BDR-Mountainbike-Koordinator Georg Schmitz zollte Söllner für ihre sportliche Leistung Anerkennung und betonte, dass der Jury die Entscheidung schwer gefallen sei. »Geplante Hilfe ist nicht erlaubt, und das können wir so nicht durchgehen lassen. Dadurch würden wir die Meisterschaft entwerten. Es tut uns leid, aber es geht nicht anders. Daraus ergibt sich aber auch ein Auftrag an uns, das noch deutlicher zu kommunizieren«, erklärte Schmitz.

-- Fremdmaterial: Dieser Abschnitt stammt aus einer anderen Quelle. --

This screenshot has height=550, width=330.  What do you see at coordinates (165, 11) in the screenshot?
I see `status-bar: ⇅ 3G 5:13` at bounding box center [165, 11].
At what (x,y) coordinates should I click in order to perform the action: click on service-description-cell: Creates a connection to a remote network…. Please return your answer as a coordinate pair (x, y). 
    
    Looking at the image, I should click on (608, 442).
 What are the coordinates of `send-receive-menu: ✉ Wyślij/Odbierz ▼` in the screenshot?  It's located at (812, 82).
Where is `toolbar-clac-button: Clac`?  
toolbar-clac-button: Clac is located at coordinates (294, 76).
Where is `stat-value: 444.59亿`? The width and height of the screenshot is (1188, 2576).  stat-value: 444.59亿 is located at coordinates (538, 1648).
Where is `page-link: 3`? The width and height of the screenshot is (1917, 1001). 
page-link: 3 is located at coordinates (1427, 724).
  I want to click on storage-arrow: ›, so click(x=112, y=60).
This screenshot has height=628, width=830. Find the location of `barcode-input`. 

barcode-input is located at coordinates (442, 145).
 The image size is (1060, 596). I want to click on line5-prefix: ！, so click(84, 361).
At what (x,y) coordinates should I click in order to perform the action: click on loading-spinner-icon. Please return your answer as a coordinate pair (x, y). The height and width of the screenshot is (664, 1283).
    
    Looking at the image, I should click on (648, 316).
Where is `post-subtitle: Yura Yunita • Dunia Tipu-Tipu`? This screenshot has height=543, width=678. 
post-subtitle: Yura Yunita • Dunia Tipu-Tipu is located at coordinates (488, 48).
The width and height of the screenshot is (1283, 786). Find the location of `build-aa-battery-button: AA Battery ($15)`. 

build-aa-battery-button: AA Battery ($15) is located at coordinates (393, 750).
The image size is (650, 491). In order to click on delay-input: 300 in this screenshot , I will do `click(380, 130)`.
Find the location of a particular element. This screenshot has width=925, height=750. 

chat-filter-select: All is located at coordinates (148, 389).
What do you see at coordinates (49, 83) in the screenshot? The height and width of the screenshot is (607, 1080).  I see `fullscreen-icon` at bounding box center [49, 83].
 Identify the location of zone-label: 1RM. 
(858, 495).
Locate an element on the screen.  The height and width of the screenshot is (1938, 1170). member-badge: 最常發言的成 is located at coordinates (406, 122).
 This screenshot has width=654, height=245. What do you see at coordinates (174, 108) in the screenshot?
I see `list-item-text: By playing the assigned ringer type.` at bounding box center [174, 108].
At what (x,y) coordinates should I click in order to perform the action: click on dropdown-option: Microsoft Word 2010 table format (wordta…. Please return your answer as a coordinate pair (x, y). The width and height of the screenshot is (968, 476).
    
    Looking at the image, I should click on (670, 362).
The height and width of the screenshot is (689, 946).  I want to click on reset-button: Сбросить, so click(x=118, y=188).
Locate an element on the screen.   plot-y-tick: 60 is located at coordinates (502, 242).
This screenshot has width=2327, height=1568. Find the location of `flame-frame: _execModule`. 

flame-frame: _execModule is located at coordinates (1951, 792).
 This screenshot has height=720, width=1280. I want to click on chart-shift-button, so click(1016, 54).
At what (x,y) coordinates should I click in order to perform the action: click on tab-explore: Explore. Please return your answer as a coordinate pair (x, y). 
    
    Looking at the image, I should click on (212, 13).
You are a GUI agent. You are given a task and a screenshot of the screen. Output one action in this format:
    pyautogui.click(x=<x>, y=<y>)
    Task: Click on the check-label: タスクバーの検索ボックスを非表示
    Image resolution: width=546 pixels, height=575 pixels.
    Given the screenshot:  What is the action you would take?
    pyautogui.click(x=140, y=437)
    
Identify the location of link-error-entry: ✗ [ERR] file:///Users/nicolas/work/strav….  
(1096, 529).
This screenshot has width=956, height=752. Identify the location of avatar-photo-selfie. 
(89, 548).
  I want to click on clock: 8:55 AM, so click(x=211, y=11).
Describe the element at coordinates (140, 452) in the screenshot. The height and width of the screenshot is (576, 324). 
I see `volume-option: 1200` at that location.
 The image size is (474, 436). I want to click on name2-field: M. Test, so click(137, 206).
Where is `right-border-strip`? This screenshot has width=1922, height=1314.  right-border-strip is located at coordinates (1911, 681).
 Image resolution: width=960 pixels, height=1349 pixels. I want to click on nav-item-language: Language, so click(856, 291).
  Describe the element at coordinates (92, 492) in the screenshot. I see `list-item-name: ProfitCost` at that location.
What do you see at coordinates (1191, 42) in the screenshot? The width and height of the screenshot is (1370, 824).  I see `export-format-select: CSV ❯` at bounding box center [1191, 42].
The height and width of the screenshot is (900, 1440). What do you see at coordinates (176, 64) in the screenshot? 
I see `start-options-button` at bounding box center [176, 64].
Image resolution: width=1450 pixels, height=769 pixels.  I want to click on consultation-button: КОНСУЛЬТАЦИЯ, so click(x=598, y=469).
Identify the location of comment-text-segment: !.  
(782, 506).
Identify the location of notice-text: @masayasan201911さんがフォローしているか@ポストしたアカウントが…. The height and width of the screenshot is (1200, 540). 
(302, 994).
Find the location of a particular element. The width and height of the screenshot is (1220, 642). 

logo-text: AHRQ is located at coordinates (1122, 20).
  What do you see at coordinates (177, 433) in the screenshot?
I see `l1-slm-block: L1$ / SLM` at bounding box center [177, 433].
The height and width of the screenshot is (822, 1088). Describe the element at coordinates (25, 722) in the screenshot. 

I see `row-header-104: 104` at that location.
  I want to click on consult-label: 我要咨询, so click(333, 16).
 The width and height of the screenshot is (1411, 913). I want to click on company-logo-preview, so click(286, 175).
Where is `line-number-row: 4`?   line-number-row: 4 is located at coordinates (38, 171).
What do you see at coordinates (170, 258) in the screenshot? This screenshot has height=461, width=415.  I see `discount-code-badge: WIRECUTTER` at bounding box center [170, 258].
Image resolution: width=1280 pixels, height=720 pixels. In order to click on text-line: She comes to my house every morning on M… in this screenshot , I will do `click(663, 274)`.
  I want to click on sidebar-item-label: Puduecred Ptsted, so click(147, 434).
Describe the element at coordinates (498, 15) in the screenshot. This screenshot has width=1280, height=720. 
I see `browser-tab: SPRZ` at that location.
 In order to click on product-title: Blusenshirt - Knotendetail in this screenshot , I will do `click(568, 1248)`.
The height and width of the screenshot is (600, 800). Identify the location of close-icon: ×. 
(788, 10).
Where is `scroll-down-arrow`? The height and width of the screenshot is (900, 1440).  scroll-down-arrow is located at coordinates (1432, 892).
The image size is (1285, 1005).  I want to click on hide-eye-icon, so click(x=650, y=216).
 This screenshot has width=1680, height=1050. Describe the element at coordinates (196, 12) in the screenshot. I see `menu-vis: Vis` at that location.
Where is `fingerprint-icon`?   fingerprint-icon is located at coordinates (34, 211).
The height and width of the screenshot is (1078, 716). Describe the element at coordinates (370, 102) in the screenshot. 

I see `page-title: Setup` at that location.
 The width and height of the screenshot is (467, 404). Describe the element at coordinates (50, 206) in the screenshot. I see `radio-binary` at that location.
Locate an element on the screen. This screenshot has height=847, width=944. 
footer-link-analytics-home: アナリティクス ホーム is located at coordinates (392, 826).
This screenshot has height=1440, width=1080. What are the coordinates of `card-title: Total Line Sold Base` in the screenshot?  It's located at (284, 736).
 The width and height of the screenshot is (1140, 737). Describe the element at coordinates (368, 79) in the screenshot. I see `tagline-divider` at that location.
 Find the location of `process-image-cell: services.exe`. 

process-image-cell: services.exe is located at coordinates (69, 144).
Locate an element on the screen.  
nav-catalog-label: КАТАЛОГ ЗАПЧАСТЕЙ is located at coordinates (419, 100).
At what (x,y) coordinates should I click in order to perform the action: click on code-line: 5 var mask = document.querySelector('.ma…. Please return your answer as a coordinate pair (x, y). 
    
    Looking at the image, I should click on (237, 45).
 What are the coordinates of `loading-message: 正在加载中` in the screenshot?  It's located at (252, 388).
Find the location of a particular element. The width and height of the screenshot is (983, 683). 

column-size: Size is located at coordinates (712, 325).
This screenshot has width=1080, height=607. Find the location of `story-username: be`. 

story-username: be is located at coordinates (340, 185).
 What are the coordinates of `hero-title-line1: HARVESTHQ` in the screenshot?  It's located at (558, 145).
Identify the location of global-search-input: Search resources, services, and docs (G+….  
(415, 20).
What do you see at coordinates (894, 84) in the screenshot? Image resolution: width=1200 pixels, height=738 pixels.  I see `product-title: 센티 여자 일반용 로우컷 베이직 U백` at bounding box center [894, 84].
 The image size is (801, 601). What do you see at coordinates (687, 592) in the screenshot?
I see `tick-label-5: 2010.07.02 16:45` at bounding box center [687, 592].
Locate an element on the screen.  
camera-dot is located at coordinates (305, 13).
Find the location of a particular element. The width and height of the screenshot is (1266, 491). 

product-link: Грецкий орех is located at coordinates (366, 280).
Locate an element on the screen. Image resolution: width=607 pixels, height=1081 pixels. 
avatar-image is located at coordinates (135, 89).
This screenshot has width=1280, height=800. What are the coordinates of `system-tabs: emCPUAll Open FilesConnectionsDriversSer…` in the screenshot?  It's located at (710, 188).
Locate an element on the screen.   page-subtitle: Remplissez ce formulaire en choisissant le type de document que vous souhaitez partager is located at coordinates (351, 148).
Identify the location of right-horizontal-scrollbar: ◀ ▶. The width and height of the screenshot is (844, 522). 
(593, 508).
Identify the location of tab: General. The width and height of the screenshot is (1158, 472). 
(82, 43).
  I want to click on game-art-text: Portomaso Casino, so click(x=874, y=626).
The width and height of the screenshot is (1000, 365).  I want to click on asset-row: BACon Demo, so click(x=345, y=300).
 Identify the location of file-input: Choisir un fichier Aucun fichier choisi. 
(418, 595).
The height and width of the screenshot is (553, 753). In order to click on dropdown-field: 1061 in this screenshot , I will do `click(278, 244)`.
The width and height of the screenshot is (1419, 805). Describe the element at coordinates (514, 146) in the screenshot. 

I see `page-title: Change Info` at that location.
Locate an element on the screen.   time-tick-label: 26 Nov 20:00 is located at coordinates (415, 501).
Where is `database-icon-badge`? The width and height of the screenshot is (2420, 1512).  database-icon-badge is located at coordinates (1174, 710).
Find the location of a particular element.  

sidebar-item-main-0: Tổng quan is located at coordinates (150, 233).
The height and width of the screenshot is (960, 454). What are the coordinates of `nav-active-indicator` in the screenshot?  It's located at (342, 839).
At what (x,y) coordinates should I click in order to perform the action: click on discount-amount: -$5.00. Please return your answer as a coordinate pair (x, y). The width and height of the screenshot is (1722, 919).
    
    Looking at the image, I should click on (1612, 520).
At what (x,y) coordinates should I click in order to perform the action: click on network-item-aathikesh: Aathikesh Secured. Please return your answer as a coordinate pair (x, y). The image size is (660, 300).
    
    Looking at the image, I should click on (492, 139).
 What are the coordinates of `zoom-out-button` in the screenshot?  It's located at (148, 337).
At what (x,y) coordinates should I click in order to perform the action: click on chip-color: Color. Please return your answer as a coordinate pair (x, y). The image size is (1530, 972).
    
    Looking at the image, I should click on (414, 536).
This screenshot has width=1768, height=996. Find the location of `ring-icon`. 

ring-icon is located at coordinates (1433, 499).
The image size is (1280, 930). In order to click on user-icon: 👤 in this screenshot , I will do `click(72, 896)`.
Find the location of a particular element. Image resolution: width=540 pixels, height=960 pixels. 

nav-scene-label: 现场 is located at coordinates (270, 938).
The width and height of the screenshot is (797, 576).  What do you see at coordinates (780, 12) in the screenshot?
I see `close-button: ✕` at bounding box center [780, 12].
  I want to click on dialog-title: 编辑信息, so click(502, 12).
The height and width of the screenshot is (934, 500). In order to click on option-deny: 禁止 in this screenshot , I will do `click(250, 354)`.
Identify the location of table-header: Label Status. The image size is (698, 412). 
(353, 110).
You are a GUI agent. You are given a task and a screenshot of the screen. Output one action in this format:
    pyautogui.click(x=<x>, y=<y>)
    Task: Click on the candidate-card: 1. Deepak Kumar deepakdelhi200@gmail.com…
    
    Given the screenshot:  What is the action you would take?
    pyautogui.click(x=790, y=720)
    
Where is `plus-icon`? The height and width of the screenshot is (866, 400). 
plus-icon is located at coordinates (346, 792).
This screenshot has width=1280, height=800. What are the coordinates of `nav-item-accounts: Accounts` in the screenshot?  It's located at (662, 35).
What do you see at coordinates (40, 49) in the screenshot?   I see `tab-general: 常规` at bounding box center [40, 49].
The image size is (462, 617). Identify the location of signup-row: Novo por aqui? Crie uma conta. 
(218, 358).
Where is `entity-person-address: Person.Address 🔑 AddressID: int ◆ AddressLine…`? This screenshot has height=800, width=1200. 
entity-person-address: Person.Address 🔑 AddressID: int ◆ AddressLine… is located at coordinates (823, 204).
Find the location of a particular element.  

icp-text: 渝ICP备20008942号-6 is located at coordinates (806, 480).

Kaum Freude bei Adelheid Morath

So blieb Adelheid Morath ein Meistertitel, über den sie sich nach dem Rennen kaum freuen konnte. »Körperlich habe ich mich sehr gut gefühlt, aber ich habe mich sehr geärgert«, so Morath. Jubeln konnte dagegen Barbara Kaltenhauser. »Damit habe ich nicht gerechnet«, zeigte sie sich verblüfft über ihre Silbermedaille. Nach rund 50 Kilometern distanzierte sie Nina Wrobel (Freiburg), die später einbrach und schließlich auf Rang fünf landete. Ivonne Kraft eroberte die Bronzemedaille, obwohl ihr eigentlich solch steiles Gelände nicht besonders liegt.